*Task to complete*.
Reproduce the data verbatim, beginning with the line containing "Click the A1WIN logo" and continuing through the line containing "The width and".

*Data in this exercise*.

------------------------------------------------------------------------

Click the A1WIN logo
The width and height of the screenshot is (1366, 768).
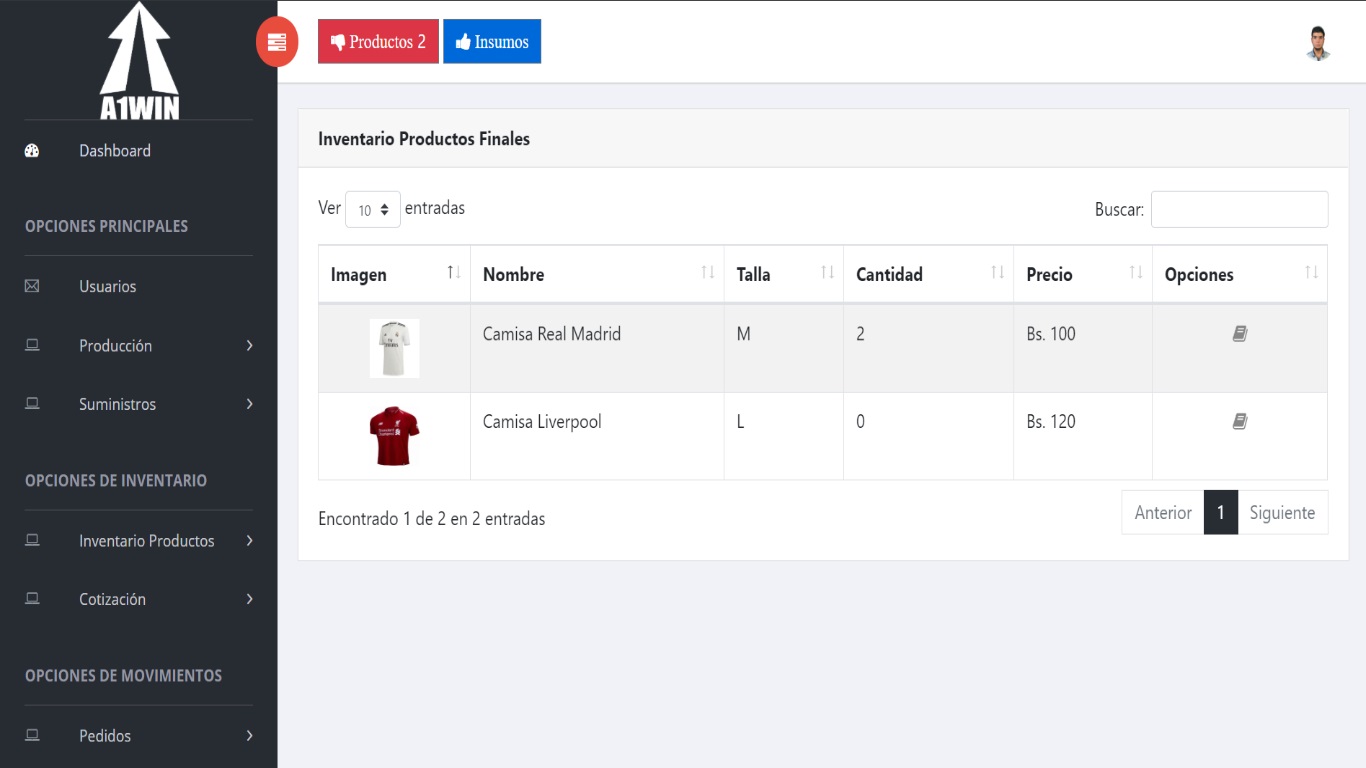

------------------------------------------------------------------------

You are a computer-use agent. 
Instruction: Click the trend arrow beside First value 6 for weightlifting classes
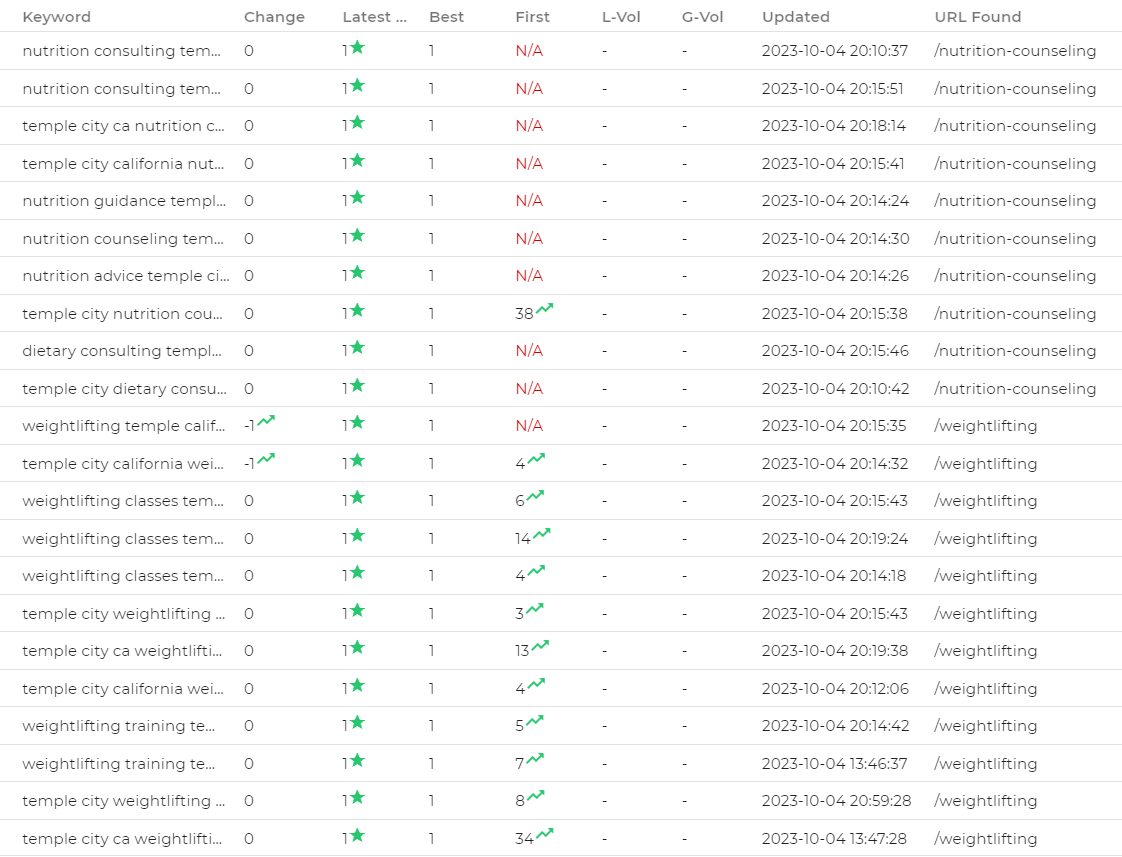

------------------------------------------------------------------------

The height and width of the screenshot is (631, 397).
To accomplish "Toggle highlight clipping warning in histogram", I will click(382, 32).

------------------------------------------------------------------------

*Answer below*.
Click the A1WIN logo
The width and height of the screenshot is (1366, 768).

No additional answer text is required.